Q: As an expert foodie, where do you think people should go to find the tastiest whole foods that summer has to offer?
Denome: Farmers markets are lively, fun places to find delectable, juicy, healthy, whole foods.

Cerbin: The most local place to find fresh, whole foods in summer would be your own backyard or windowsill. It’s extremely rewarding to taste the fruits of your labor.

Q: What types of internships and volunteer opportunities are available in the summer months for those who want to do more than just EAT local food?
Denome: SCG welcomes internship or volunteer requests and we work to determine projects that are mutually interesting and beneficial. Many farms, CSAs and organizations like NOFA (Northeast Organic Farming Association) also offer opportunities.

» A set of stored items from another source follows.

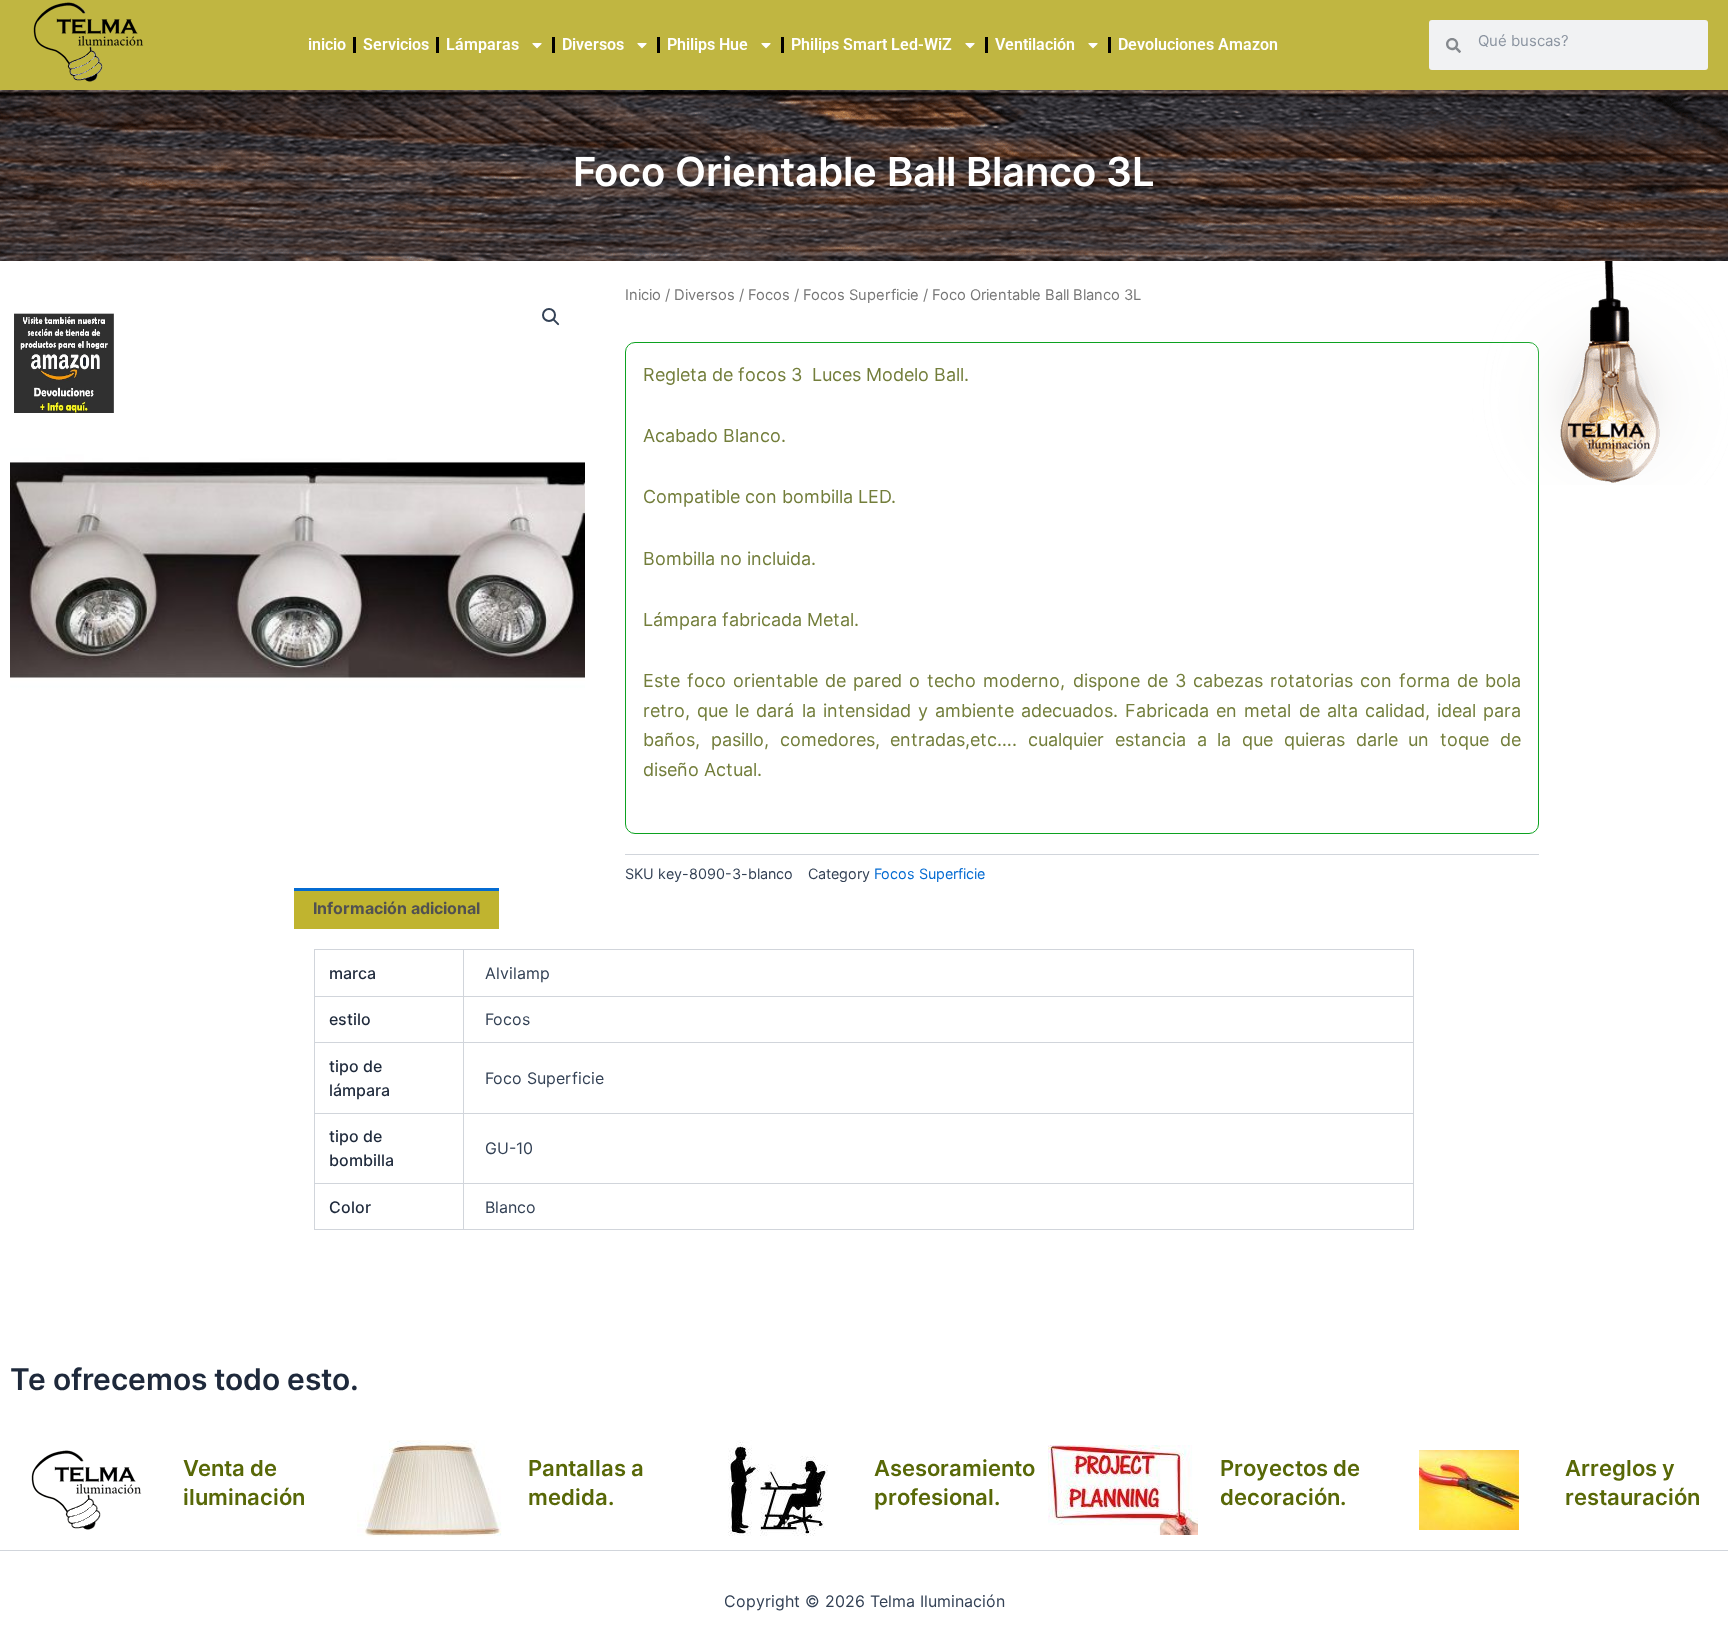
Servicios (396, 44)
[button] (551, 317)
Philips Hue (707, 44)
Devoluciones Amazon (1198, 44)
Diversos (593, 44)
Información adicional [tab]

Cerbin: If you like to get your hands dirty, many K-12 schools and colleges have student-led gardens. If you like to teach, consider local public health offices, hospitals or schools to teach about where food comes from.  

Q: Any parting advice to those who share your passion?
Denome: Interest in local foods, supporting our local economy and natural health and wellness are all growing exponentially. Start small and let things grow “organically!”  

Cerbin: Nourish yourself with fresh  foods to be the ultimate role model. Don’t be limited by conventional thinking; we need critical thinkers to solve today’s problems.

Alyvia Burkey is a Certified Health Education Specialist (CHES) who holds a MS in Health Promotion Management from American University (american.edu)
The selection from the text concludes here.